West Germany’s historians on the whole initially had no trouble accepting the terms of the “unwanted war” consensus, with its emphasis on comparing mistakes and decisions. Then in 1959 Fritz Fischer of Hamburg University published an article, followed in 1961 by a monograph, stating that Germany’s leaders had deliberately pursued an aggressive foreign policy in 1914, knowing it was likely to led to general war. The Second Reich, moreover, waged that war from the beginning in pursuit of a comprehensive set of annexationist aims designed to give Germany continental hegemony and world power.

The particular and general challenges posed by Fischer’s scholarship generated a fundamental reconsideration of virtually every aspect of modern German history. Yet the “Fischer Thesis” had a surprisingly limited impact on the subject it ostensibly addressed directly: the origins of the Great War. In West Germany Fischerite purists continued to insist Germany went to war in 1914 from hegemonial ambitions. A “domestic crisis” school whose influential protagonists included Hans Ulrich Wehler, Wolfgang Mommsen, and Volker Berghahn emphasized internal stresses and contradictions as preparing Germany’s path to war. Smaller in numbers, less familiar outside the German historical community, a neoconservative school including Gregor Schoellgen, Egmont Zechlin, and Andreas Hillgruber saw German policy in 1914 as essentially defensive, based on a series of calculated risks to preserve freedom of action in tightening military/diplomatic parameters shaped in turn by Germany’s position at the geographic center of Europe. Even these scholars, however, were usually willing to concede a far larger share of German responsibility for the war than their intellectual predecessors.

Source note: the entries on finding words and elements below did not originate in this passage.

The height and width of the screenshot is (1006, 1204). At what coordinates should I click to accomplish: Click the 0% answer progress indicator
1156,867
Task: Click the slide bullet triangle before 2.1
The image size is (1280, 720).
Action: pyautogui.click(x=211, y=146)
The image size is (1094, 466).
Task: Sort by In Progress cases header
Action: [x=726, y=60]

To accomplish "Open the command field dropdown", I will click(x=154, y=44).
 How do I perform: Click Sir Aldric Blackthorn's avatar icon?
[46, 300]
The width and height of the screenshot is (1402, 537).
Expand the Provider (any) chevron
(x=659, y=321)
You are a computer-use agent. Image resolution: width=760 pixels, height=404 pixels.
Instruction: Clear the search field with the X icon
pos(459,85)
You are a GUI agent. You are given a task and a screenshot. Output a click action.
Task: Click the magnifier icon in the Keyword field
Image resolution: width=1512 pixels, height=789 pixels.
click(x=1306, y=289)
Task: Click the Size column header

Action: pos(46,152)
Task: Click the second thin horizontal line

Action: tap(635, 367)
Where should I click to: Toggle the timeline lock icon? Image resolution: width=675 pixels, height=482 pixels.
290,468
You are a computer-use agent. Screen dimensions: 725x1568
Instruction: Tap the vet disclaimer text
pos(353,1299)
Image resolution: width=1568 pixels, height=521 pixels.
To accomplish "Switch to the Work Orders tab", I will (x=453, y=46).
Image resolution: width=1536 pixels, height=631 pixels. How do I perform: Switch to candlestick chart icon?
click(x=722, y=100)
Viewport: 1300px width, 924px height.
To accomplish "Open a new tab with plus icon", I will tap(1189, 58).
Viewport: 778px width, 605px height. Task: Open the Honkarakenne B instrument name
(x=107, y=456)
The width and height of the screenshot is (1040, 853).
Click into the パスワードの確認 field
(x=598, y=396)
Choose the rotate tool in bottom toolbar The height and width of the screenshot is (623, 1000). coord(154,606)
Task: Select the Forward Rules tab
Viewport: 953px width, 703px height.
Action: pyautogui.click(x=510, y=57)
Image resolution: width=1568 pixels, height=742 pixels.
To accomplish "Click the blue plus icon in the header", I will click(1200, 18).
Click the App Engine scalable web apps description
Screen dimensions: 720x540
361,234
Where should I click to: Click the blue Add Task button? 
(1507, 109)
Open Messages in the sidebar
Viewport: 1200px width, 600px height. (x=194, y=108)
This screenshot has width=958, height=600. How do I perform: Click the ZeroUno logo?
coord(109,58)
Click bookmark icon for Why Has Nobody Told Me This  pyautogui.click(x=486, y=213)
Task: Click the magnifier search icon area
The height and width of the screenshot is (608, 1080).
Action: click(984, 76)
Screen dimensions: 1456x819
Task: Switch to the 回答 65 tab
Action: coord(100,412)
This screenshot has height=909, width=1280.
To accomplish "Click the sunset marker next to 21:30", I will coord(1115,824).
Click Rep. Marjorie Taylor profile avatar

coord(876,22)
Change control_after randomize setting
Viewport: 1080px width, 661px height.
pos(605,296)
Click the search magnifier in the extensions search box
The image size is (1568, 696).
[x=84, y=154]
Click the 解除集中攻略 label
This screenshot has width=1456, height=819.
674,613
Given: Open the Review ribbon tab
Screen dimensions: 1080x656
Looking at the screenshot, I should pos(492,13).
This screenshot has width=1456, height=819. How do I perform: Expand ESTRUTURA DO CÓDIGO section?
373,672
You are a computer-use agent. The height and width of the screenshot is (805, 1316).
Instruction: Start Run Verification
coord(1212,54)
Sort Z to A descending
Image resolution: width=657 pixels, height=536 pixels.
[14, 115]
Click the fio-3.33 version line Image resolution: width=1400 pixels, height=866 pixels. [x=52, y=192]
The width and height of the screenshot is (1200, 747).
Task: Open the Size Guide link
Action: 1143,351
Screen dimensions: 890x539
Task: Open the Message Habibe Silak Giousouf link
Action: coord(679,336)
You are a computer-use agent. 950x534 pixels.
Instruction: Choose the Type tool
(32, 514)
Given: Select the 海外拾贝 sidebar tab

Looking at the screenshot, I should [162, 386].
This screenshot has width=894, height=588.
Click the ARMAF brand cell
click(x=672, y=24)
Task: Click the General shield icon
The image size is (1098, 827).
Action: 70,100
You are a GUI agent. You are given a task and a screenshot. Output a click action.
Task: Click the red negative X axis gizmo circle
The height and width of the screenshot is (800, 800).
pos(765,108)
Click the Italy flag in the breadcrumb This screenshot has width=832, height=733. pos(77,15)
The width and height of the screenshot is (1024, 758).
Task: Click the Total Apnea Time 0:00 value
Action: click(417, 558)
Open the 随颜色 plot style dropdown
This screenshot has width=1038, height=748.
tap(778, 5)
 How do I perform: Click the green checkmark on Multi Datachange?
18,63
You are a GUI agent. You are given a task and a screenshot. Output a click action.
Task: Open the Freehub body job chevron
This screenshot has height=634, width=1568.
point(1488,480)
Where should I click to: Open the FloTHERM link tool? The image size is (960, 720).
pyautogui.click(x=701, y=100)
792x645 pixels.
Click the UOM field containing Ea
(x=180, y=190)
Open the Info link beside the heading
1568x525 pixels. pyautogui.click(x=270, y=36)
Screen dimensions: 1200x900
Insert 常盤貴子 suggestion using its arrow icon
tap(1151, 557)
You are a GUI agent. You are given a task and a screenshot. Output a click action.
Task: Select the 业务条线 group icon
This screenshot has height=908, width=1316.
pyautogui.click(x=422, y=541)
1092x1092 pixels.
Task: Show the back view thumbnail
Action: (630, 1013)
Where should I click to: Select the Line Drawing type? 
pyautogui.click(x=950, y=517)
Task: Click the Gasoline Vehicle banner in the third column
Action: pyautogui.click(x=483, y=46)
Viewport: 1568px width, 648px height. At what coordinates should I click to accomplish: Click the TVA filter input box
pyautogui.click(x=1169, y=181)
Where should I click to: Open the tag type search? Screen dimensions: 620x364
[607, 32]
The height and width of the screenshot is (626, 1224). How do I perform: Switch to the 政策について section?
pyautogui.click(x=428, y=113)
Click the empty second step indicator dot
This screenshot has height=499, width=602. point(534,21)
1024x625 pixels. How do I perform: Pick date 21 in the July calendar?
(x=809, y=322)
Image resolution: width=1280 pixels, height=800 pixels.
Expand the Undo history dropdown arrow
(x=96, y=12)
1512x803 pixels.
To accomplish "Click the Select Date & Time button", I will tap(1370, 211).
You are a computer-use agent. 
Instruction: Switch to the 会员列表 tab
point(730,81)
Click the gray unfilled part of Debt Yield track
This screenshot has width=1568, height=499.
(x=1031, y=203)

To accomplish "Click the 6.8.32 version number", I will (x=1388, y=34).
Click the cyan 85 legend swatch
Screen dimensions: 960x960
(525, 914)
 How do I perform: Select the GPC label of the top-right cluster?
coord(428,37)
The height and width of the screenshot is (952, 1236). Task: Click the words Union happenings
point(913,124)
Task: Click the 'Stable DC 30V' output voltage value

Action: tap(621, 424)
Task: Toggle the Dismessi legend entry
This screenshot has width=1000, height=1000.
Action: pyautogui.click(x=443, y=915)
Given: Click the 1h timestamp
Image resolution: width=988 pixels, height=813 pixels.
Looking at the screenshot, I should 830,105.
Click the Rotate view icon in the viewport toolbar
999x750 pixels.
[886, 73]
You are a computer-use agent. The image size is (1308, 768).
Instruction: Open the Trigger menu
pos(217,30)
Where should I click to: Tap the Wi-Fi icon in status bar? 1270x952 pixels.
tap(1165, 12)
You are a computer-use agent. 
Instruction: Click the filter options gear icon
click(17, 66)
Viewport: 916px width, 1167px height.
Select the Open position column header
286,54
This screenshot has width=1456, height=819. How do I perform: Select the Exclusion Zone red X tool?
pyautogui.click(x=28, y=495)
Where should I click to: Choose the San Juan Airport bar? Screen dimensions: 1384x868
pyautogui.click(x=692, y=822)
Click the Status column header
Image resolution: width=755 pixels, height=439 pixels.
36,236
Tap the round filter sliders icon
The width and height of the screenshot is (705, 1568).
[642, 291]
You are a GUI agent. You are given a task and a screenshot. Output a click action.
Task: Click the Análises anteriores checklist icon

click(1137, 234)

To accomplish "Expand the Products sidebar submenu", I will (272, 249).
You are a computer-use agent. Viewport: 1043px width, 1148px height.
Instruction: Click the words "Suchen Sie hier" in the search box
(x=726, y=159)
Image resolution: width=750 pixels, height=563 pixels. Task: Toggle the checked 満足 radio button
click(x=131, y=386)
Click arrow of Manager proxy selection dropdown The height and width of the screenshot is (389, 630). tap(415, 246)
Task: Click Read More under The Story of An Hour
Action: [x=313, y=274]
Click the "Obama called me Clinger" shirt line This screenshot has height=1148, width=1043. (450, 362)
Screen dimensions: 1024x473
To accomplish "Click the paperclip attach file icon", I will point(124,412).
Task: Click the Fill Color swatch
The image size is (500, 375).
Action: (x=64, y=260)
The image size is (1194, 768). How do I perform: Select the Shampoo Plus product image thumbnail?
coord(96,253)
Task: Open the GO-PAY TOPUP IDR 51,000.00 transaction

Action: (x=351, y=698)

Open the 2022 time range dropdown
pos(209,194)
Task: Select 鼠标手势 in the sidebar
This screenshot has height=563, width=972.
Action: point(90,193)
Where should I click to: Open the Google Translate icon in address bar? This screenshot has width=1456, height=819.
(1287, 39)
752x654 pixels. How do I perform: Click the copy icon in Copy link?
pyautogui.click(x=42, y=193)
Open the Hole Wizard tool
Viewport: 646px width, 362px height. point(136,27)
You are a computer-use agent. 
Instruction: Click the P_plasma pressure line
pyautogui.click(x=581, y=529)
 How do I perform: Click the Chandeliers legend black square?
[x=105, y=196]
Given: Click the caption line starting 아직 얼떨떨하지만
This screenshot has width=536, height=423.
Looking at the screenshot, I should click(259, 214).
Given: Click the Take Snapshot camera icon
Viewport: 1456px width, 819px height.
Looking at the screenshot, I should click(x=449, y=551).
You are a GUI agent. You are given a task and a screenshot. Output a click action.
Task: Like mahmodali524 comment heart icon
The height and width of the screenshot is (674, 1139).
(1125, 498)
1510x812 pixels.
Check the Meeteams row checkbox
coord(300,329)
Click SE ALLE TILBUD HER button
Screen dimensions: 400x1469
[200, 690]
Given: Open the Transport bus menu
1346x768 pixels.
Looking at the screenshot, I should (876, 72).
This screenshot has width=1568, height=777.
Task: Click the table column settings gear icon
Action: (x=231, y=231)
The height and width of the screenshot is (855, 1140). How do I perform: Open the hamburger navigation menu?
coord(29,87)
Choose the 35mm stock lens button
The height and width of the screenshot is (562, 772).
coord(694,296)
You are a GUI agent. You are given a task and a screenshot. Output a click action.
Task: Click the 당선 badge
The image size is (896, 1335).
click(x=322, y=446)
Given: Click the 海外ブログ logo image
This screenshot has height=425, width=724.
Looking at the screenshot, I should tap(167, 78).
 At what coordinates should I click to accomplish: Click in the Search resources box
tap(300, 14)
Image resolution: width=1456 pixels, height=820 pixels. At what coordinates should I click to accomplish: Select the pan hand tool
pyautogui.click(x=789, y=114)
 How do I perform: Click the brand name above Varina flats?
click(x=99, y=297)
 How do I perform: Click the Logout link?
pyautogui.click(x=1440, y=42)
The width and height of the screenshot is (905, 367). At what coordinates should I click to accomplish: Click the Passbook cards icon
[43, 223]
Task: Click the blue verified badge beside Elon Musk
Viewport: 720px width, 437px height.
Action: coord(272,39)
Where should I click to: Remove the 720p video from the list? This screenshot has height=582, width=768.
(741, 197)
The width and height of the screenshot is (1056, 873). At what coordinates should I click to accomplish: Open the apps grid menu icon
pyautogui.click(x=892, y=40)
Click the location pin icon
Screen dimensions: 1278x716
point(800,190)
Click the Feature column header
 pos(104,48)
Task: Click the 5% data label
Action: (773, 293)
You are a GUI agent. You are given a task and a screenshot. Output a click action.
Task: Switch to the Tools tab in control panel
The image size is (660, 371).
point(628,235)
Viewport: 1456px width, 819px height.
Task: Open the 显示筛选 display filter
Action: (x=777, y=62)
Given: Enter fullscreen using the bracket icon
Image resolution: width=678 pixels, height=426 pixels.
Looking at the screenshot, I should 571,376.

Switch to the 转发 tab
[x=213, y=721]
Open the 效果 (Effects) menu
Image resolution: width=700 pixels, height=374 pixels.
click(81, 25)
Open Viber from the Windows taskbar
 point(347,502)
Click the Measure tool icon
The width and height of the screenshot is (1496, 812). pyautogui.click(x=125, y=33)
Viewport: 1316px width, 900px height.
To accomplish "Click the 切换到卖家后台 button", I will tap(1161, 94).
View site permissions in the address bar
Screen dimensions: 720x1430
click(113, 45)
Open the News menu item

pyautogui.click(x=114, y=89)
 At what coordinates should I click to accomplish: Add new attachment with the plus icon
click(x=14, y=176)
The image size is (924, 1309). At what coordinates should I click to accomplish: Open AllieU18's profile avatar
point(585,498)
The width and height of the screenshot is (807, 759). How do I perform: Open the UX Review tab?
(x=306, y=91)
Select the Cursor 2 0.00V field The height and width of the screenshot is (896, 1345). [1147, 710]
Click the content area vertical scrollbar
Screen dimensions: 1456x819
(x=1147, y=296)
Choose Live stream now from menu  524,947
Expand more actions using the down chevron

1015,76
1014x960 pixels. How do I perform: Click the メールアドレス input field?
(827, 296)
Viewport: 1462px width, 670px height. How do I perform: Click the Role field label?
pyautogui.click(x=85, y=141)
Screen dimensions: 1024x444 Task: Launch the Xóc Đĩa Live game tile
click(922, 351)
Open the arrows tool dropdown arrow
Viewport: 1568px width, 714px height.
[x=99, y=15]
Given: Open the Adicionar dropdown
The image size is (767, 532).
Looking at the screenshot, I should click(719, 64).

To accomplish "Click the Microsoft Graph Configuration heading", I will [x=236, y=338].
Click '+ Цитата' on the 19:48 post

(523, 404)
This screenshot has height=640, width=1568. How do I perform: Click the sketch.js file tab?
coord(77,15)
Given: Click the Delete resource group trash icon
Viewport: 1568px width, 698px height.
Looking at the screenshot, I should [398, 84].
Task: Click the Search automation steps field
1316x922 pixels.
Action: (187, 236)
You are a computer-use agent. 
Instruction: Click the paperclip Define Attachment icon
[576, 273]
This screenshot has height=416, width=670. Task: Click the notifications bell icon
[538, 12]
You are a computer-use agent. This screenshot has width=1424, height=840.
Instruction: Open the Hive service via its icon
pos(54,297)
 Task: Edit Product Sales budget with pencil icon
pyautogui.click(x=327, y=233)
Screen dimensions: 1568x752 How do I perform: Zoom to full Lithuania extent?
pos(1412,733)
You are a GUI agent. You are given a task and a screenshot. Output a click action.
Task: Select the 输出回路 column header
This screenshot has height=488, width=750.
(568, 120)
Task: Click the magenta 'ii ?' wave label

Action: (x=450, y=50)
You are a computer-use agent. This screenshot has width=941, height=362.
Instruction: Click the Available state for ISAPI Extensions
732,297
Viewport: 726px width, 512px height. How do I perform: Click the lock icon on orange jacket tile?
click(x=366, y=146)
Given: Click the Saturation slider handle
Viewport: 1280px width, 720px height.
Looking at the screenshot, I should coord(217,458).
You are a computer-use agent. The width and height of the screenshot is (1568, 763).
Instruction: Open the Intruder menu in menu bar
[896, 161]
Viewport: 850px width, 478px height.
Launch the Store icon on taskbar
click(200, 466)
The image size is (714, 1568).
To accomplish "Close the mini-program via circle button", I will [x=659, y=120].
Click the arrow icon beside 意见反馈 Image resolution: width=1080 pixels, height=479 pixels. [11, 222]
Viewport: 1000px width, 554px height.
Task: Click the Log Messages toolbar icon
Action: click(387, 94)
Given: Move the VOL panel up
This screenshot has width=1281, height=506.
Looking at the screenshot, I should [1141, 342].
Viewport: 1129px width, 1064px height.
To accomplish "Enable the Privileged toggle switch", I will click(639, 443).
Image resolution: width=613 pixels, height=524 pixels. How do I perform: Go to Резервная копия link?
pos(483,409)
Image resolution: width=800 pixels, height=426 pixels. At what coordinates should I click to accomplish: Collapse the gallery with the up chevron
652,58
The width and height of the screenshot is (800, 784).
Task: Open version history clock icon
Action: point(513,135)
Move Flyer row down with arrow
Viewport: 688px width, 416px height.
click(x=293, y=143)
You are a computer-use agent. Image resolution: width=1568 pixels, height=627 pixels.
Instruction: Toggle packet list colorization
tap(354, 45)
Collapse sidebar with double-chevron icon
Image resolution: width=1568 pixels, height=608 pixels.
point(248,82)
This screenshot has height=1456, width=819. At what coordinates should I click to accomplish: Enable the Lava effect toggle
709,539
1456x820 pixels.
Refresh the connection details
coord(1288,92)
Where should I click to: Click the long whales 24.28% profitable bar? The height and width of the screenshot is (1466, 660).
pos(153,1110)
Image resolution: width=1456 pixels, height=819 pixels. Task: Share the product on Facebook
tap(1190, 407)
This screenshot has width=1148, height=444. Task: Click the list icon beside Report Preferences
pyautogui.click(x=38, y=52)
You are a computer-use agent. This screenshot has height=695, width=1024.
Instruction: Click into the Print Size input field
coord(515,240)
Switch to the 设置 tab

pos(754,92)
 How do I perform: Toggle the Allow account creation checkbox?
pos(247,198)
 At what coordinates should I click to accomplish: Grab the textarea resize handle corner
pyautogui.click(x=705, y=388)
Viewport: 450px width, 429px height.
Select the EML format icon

Outside of Germany as well, a significant number of works continue to place Germany at the head of their lists when assessing responsibility for the war’s outbreak. Luigi Albertini’s three-volume The Origins of the War of 1914, published in Italian during World War II, translated into English during the 1950s, and still the classic diplomatic history, described Germany as making most of the key decisions. British historian A. J. P. Taylor, in a series of works with general as well as academic influence, presented Germany as the crucial disturber of modern European order. John Keegan sees the First World War (in his book by that title) as a “European tragedy,” but puts Germany at its focal point. The major recent development in analyzing the Great War’s origins, however, is the growing understanding that the rest of Europe did more than react to German initiatives. In The Pity of War, Niall Ferguson goes so far as to argue that British policy before 1914 accepted the virtual certainty of a war with Germany that the subsequent course of history has shown as neither inevitable nor necessary. While the thesis has generated more criticism than acceptance, it highlights the fact that few signs of a “will to peace” were to be found anywhere as Europe approached 1914—a point clearly demonstrated in Hew Strachan’s magisterial The First World War: To Arms.